Stored data entries:
----

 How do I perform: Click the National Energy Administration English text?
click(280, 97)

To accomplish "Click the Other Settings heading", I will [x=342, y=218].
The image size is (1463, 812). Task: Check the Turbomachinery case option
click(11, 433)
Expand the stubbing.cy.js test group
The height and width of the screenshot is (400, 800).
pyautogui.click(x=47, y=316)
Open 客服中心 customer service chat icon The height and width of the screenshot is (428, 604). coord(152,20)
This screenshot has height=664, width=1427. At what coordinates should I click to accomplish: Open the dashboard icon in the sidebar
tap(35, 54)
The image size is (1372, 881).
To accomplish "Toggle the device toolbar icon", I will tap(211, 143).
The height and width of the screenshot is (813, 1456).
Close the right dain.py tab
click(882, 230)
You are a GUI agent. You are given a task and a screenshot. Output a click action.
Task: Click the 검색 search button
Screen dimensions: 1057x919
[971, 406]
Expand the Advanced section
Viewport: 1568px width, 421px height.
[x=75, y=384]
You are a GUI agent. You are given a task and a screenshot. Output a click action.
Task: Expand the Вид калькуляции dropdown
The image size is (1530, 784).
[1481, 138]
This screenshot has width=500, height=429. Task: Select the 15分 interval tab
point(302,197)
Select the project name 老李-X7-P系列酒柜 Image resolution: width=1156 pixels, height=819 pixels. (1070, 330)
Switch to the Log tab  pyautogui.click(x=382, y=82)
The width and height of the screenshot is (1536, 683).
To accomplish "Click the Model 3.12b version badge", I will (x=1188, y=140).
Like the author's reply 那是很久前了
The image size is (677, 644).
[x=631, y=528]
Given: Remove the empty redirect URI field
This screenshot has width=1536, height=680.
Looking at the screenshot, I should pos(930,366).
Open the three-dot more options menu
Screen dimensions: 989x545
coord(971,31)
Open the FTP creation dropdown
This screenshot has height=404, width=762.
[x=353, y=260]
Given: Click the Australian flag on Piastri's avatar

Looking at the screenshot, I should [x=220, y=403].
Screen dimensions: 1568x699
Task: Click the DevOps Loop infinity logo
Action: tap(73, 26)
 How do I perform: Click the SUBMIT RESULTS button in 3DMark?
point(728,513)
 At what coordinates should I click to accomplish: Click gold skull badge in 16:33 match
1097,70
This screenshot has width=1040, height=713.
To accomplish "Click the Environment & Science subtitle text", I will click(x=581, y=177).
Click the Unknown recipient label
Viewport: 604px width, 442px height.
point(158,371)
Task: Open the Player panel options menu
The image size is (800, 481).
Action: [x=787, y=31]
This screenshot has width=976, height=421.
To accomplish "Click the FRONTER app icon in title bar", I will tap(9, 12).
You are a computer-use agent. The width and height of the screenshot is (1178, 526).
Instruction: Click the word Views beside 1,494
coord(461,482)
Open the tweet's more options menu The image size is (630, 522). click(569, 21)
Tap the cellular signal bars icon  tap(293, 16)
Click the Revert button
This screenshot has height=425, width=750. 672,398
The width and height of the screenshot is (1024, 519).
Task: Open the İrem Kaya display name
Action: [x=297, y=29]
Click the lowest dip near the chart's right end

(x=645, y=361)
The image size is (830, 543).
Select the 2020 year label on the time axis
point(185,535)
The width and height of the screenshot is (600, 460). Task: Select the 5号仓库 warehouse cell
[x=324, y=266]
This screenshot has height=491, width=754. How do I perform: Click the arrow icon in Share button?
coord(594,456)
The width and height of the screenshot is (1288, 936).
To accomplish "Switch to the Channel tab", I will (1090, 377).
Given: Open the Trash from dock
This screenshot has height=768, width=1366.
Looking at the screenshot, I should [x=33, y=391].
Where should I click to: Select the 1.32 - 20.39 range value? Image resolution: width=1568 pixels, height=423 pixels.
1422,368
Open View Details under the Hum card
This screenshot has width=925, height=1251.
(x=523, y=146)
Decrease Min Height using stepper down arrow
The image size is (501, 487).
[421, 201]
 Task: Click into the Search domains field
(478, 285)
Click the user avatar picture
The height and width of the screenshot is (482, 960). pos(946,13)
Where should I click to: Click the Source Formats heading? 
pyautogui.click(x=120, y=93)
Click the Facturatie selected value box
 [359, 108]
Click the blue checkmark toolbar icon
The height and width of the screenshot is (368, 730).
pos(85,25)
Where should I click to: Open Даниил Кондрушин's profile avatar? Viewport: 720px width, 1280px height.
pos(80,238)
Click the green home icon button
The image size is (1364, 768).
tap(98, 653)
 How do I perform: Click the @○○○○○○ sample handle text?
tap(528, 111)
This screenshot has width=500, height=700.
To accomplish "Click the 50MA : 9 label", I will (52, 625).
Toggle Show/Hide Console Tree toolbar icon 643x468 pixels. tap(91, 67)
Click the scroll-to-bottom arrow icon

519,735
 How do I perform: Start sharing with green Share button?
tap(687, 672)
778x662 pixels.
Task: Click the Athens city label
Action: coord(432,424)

----

- To do
Return the entries in full, keeping every line exactly as it is.

- Solution for this exercise
 How do I perform: Click the National Energy Administration English text?
click(280, 97)

To accomplish "Click the Other Settings heading", I will [x=342, y=218].
The image size is (1463, 812). Task: Check the Turbomachinery case option
click(11, 433)
Expand the stubbing.cy.js test group
The height and width of the screenshot is (400, 800).
pyautogui.click(x=47, y=316)
Open 客服中心 customer service chat icon The height and width of the screenshot is (428, 604). coord(152,20)
This screenshot has height=664, width=1427. At what coordinates should I click to accomplish: Open the dashboard icon in the sidebar
tap(35, 54)
The image size is (1372, 881).
To accomplish "Toggle the device toolbar icon", I will tap(211, 143).
The height and width of the screenshot is (813, 1456).
Close the right dain.py tab
click(882, 230)
You are a GUI agent. You are given a task and a screenshot. Output a click action.
Task: Click the 검색 search button
Screen dimensions: 1057x919
[971, 406]
Expand the Advanced section
Viewport: 1568px width, 421px height.
[x=75, y=384]
You are a GUI agent. You are given a task and a screenshot. Output a click action.
Task: Expand the Вид калькуляции dropdown
The image size is (1530, 784).
[1481, 138]
This screenshot has width=500, height=429. Task: Select the 15分 interval tab
point(302,197)
Select the project name 老李-X7-P系列酒柜 Image resolution: width=1156 pixels, height=819 pixels. (1070, 330)
Switch to the Log tab  pyautogui.click(x=382, y=82)
The width and height of the screenshot is (1536, 683).
To accomplish "Click the Model 3.12b version badge", I will (x=1188, y=140).
Like the author's reply 那是很久前了
The image size is (677, 644).
[x=631, y=528]
Given: Remove the empty redirect URI field
This screenshot has width=1536, height=680.
Looking at the screenshot, I should pos(930,366).
Open the three-dot more options menu
Screen dimensions: 989x545
coord(971,31)
Open the FTP creation dropdown
This screenshot has height=404, width=762.
[x=353, y=260]
Given: Click the Australian flag on Piastri's avatar

Looking at the screenshot, I should [x=220, y=403].
Screen dimensions: 1568x699
Task: Click the DevOps Loop infinity logo
Action: tap(73, 26)
 How do I perform: Click the SUBMIT RESULTS button in 3DMark?
point(728,513)
 At what coordinates should I click to accomplish: Click gold skull badge in 16:33 match
1097,70
This screenshot has width=1040, height=713.
To accomplish "Click the Environment & Science subtitle text", I will click(x=581, y=177).
Click the Unknown recipient label
Viewport: 604px width, 442px height.
point(158,371)
Task: Open the Player panel options menu
The image size is (800, 481).
Action: [x=787, y=31]
This screenshot has width=976, height=421.
To accomplish "Click the FRONTER app icon in title bar", I will tap(9, 12).
You are a computer-use agent. The width and height of the screenshot is (1178, 526).
Instruction: Click the word Views beside 1,494
coord(461,482)
Open the tweet's more options menu The image size is (630, 522). click(569, 21)
Tap the cellular signal bars icon  tap(293, 16)
Click the Revert button
This screenshot has height=425, width=750. 672,398
The width and height of the screenshot is (1024, 519).
Task: Open the İrem Kaya display name
Action: [x=297, y=29]
Click the lowest dip near the chart's right end

(x=645, y=361)
The image size is (830, 543).
Select the 2020 year label on the time axis
point(185,535)
The width and height of the screenshot is (600, 460). Task: Select the 5号仓库 warehouse cell
[x=324, y=266]
This screenshot has height=491, width=754. How do I perform: Click the arrow icon in Share button?
coord(594,456)
The width and height of the screenshot is (1288, 936).
To accomplish "Switch to the Channel tab", I will (1090, 377).
Given: Open the Trash from dock
This screenshot has height=768, width=1366.
Looking at the screenshot, I should [x=33, y=391].
Where should I click to: Select the 1.32 - 20.39 range value? Image resolution: width=1568 pixels, height=423 pixels.
1422,368
Open View Details under the Hum card
This screenshot has width=925, height=1251.
(x=523, y=146)
Decrease Min Height using stepper down arrow
The image size is (501, 487).
[421, 201]
 Task: Click into the Search domains field
(478, 285)
Click the user avatar picture
The height and width of the screenshot is (482, 960). pos(946,13)
Where should I click to: Click the Source Formats heading? 
pyautogui.click(x=120, y=93)
Click the Facturatie selected value box
 [359, 108]
Click the blue checkmark toolbar icon
The height and width of the screenshot is (368, 730).
pos(85,25)
Where should I click to: Open Даниил Кондрушин's profile avatar? Viewport: 720px width, 1280px height.
pos(80,238)
Click the green home icon button
The image size is (1364, 768).
tap(98, 653)
 How do I perform: Click the @○○○○○○ sample handle text?
tap(528, 111)
This screenshot has width=500, height=700.
To accomplish "Click the 50MA : 9 label", I will (52, 625).
Toggle Show/Hide Console Tree toolbar icon 643x468 pixels. tap(91, 67)
Click the scroll-to-bottom arrow icon

519,735
 How do I perform: Start sharing with green Share button?
tap(687, 672)
778x662 pixels.
Task: Click the Athens city label
Action: coord(432,424)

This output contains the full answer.